Consigne A
Modifiez le passage du texte sur la thèse de Frank Orban qui va de "La thèse de" à "et de puissance." en y remplaçant "audacieux" par "novateur".

Extrait fourni
>>

La thèse de Frank Orban intitulée « La France et la puissance, perspectives et stratégies de politique étrangère (1945-1995) » a le grand mérite d’analyser les prises de position diplomatiques de la France à travers une grille de lecture sur le concept de puissance. C’est un travail difficile et audacieux, compte tenu de l’état de la recherche en France sur ces questions. Je tiens donc à féliciter Franck Orban pour le choix de son sujet et le lien qu’il établit entre la notion de stratégie et de puissance.
L’auteur a identifié des clés de lecture fondamentales dans sa première partie qu’il présente comme une approche théorique et bibliographique du concept de puissance. Ainsi lorsqu’il revient sur les éléments de culture française autour du concept de puissance, il souligne la contradiction inhérente à la Révolution française : « l’idéologie révolutionnaire, qui rejette la simple raison d’état pour véhiculer les principes aussi fondamentaux que celui du droit à l’autodétermination des peuples, opère une rupture conceptuelle profonde avec la culture de la puissance traditionnelle, mais se retrouve confrontée à la difficulté de rendre compatible la volonté d’accroissement de puissance en pays conquis et le respect de l’idéal républicain qu’elle est censée exporter ».
Frank Orban a raison d’insister sur le fait que cette contradiction sera un des blocages culturels endémiques qui a retardé et même parfois empêché l’émergence d’une école de pensée française, centrée sur l’étude de la problématique de puissance. Il aurait pu en amont du raisonnement rajouter un autre élément qui me semble aller dans le même sens, à savoir que la France est depuis sa création une économie de subsistance comme on l’enseigne en Histoire moderne. Cela signifie que la préoccupation première d’un gouvernant est de se faire en sorte qu’il y ait toujours des subsistances puisque la population a été élevée dans ce contexte historique. Les deux personnages les plus puissants de l’Histoire de France, Louis XIV et Napoléon Ier, avaient cette préoccupation-là malgré l’étendue de leur pouvoir. Autrement dit, la notion de puissance était en premier lieu défini par la situation intérieure et non par la relation avec l’extérieur, contrairement à des pays comme l’Allemagne ou la Grande Bretagne qui avaient le souci récurrent d’aller chercher les sources d’approvisionnement de richesse au-delà de leurs frontières.
Il ne faut donc pas s’étonner que les spécialistes français de la géographie se limitent à des synthèses régionales ou à une géographie des frontières comme l’indique l’auteur aux pages 23 et 24 de sa thèse. D’où le rejet par l’école des annales des atypiques comme La Blache qui futt accusé de pactiser avec les thèses allemandes parce que ses travaux s’orientaient vers une géographie plus politique qui s’écartait « de la géographicité du sol ». Cette analyse de Franck Orban aurait d’ailleurs pu lui servir dans le 5.4 de sa seconde partie lorsqu’il fait le bilan des Présidences Mitterrand car ce blocage culturel n’est pas sans conséquence dans la politique étrangère menée par les gouvernements socialistes entre 1981 et 1995.

<<

Entrées de données collectées
>>

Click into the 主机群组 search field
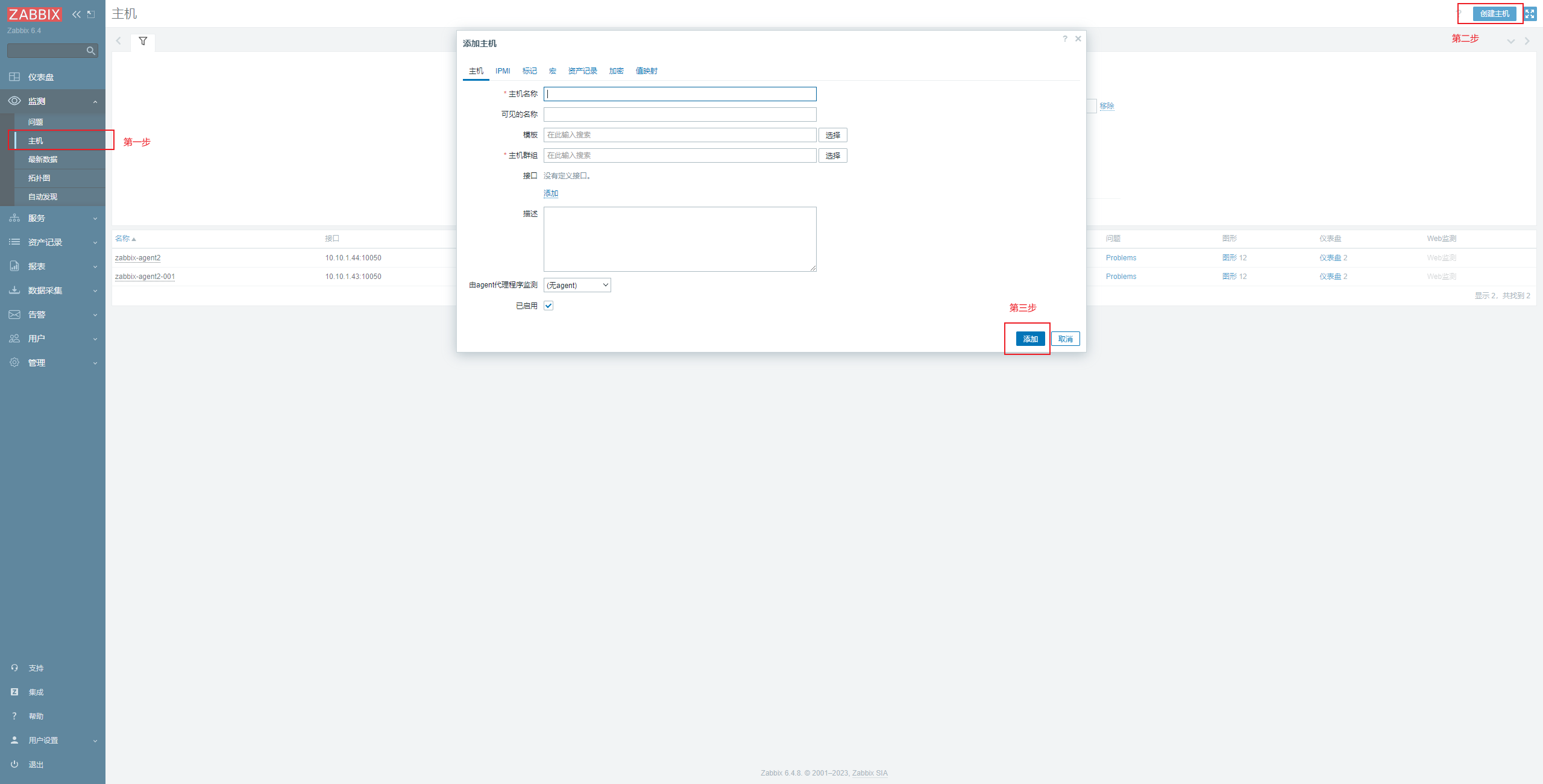The height and width of the screenshot is (784, 1543). coord(679,156)
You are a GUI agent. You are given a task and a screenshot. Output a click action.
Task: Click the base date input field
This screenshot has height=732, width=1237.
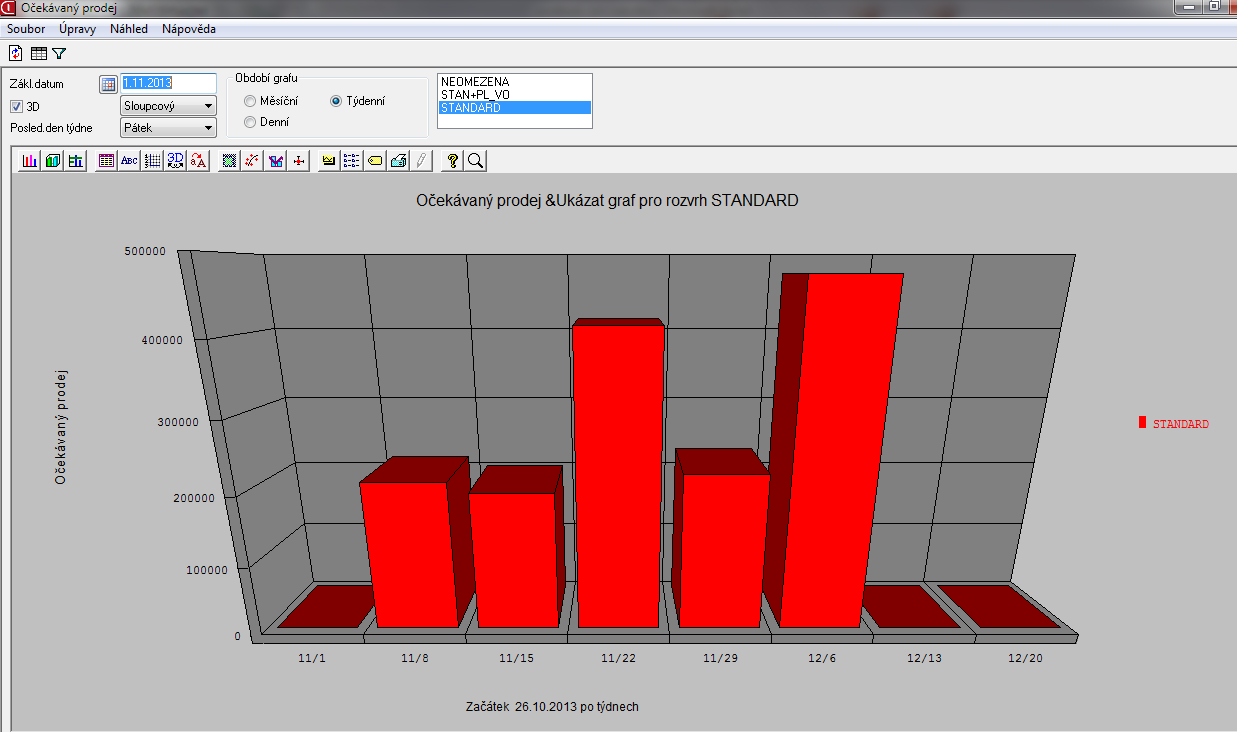[x=168, y=84]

<<

Consigne B
Extrayez des lignes ci-dessus toutes celles qui contiennent la chaîne "field".

Résultat de l'exercice A
La thèse de Frank Orban intitulée « La France et la puissance, perspectives et stratégies de politique étrangère (1945-1995) » a le grand mérite d’analyser les prises de position diplomatiques de la France à travers une grille de lecture sur le concept de puissance. C’est un travail difficile et novateur, compte tenu de l’état de la recherche en France sur ces questions. Je tiens donc à féliciter Franck Orban pour le choix de son sujet et le lien qu’il établit entre la notion de stratégie et de puissance.

Résultat de l'exercice B
Click into the 主机群组 search field
Task: Click the base date input field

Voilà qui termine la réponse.